Déclare recevables les plaintes formées les 12 août, 12 septembre, 22 septembre et 12 décembre 2021 par A______, C______ SARL et B______ SA contre les poursuites nos 13______, 12______, 17______, 11______, 14______ et n° 10______.

Ordonne la jonction de la cause A/4227/2021 sous le numéro de cause A/2626/2021.

Au fond :

Rejette les plaintes.

Siégeant :

Madame Verena PEDRAZZINI RIZZI, présidente; Madame Ekaterine BLINOVA et Monsieur Mathieu HOWALD, juges assesseurs; Madame Véronique AMAUDRY-PISCETTA, greffière.

 

La présidente :

Verena PEDRAZZINI RIZZI

 

La greffière :

Véronique AMAUDRY-PISCETTA

 

 

 

Voie de recours :

Le recours en matière civile au sens de l’art. 72 al. 2 let. a de la loi sur le Tribunal fédéral du 17 juin 2005 (LTF; RS 173.110) est ouvert contre les décisions prises par la Chambre de surveillance des Offices des poursuites et des faillites, unique autorité cantonale de surveillance en matière de poursuite pour dettes et faillite (art. 126 LOJ).
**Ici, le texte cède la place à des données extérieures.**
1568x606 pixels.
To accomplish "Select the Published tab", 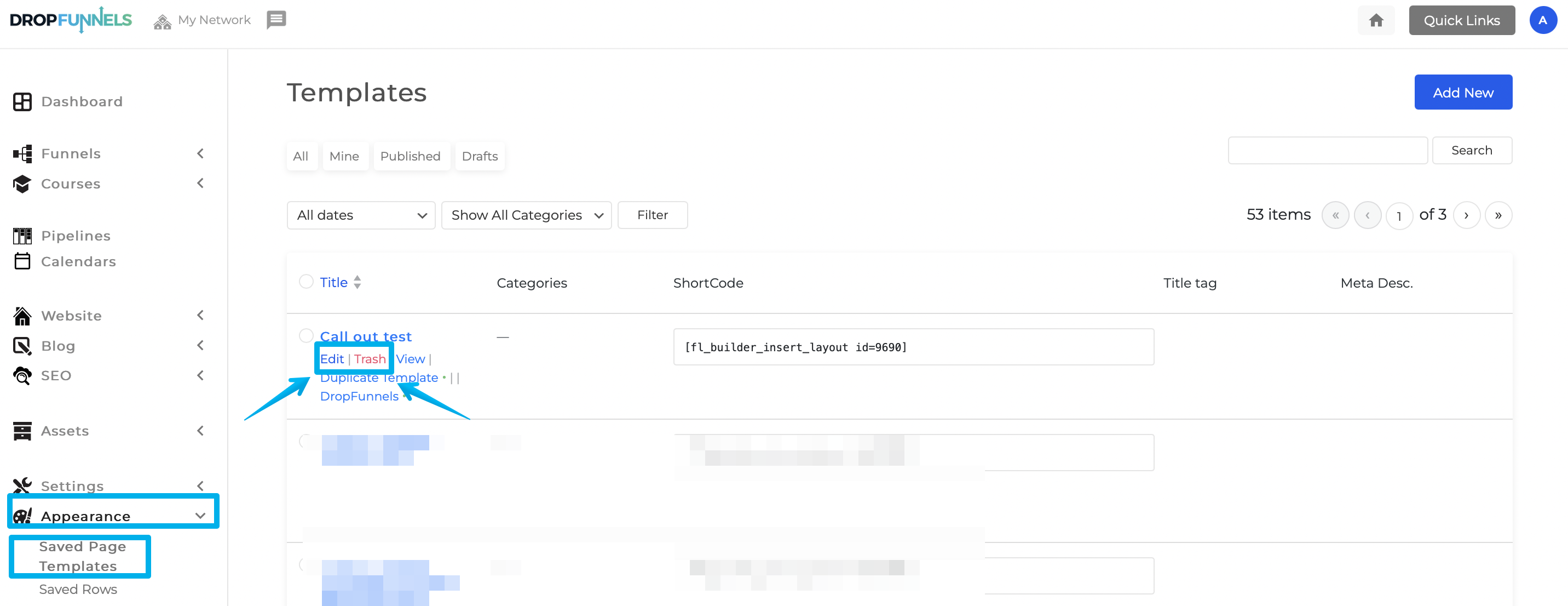I will (x=410, y=156).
Il doit être déposé devant le Tribunal fédéral, 1000 Lausanne 14, dans les dix jours qui suivent la notification de l'expédition complète de la présente décision (art. 100 al. 1 et 2 let. a LTF) ou dans les cinq jours en matière de poursuite pour effets de change (art. 100 al. 3 let. a LTF). L’art. 119 al. 1 LTF prévoit que si une partie forme un recours ordinaire et un recours constitutionnel, elle doit déposer les deux recours dans un seul mémoire. Le recours doit être rédigé dans une langue officielle, indiquer les conclusions, en quoi l'acte attaqué viole le droit et les moyens de preuve, et être signé (art. 42 LTF).

Le recours doit être adressé au Tribunal fédéral, 1000 Lausanne 14.